Inside, he could hear Rose, frantic, broken. His brother’s name in his niece’s voice. The sound that had woken him on every bad night for two years.
He could go in. He should go in. She was his niece, his ward, his responsibility, his brother’s child, and she was in there crying as though something essential was being torn out of her, and he was standing in the corridor with his hand on the doorframe because…
Because every time he walked into that room, she woke fully and looked at him; his features were Edmund’s features arranged into something harder.
She would look at him and see her father in him, but then she would realize that it was not her father and the look on her face when she understood the difference was…
He stood at the door, and he listened.
And then suddenly he heard a new voice. Low, steady and unhurried, saying I have you; you are safe; I am right here. The new governess. Miss Browne. Her voice made it sound manageable. He stood at the door and listened to her.

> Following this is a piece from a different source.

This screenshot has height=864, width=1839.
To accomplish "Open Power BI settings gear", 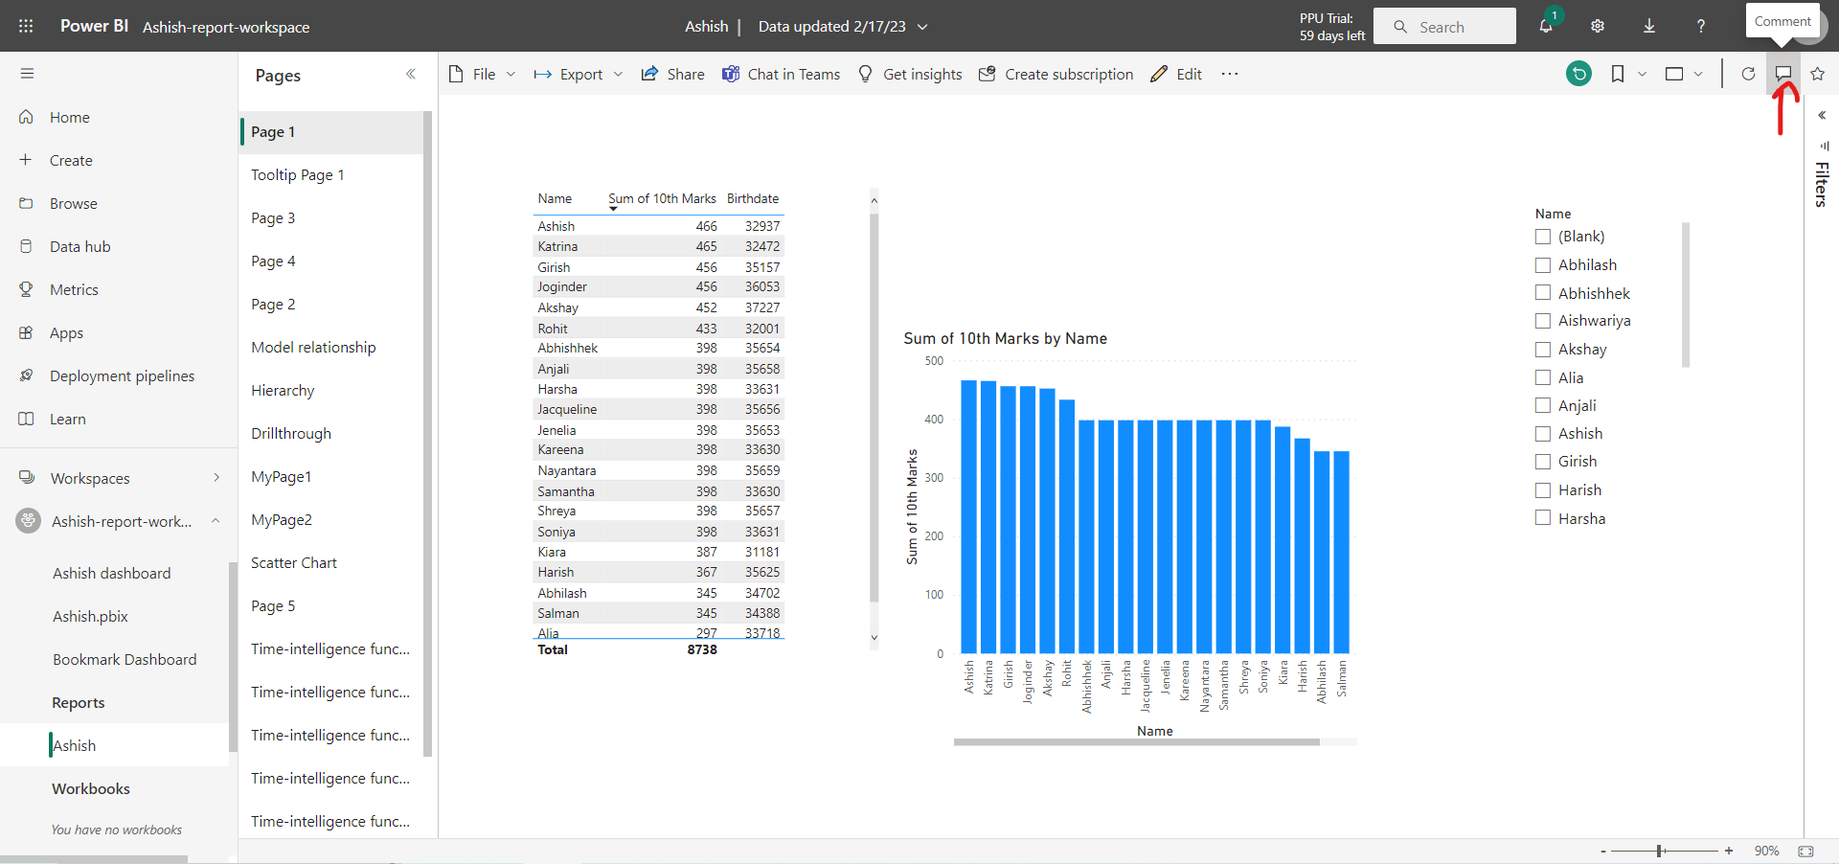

The screaming and the crying changed. He stood at the door and listened to it change. On any of the previous nights, the previous governesses had gone to Rose’s room and attempted to calm her but had failed and left.
He waited until the crying had subsided entirely. Until the silence that replaced it had the settled quality of sleep rather than the taut silence of a child holding her breath.
Then he turned and went back down the stairs.
In his study, he poured himself a second glass of whisky.
He stood at the window and looked out at the moors, which were black and indifferent under the overcast sky.
He thought about a woman who had asked him, without preamble or apology, what Rose liked, as though the answer mattered.
As though it was the most natural question in the world.
He thought about the fact that he had had no answer. That he had waved the question off with she likes what children like and she had looked at him with those steady brown eyes and said nothing.
He was very good at not thinking about things further. It was one of the few skills, in his experience, at which he excelled.
He went to his desk, sat down and looked at the correspondence. He found that he was listening for footsteps on the floor above him, the soft back-and-forth of someone settling a child, the creak of a door.
But the house was quiet.
He sat in his study alone, and the only thing he could think of was that somewhere above him, on the third floor, a governess was holding his niece while she slept.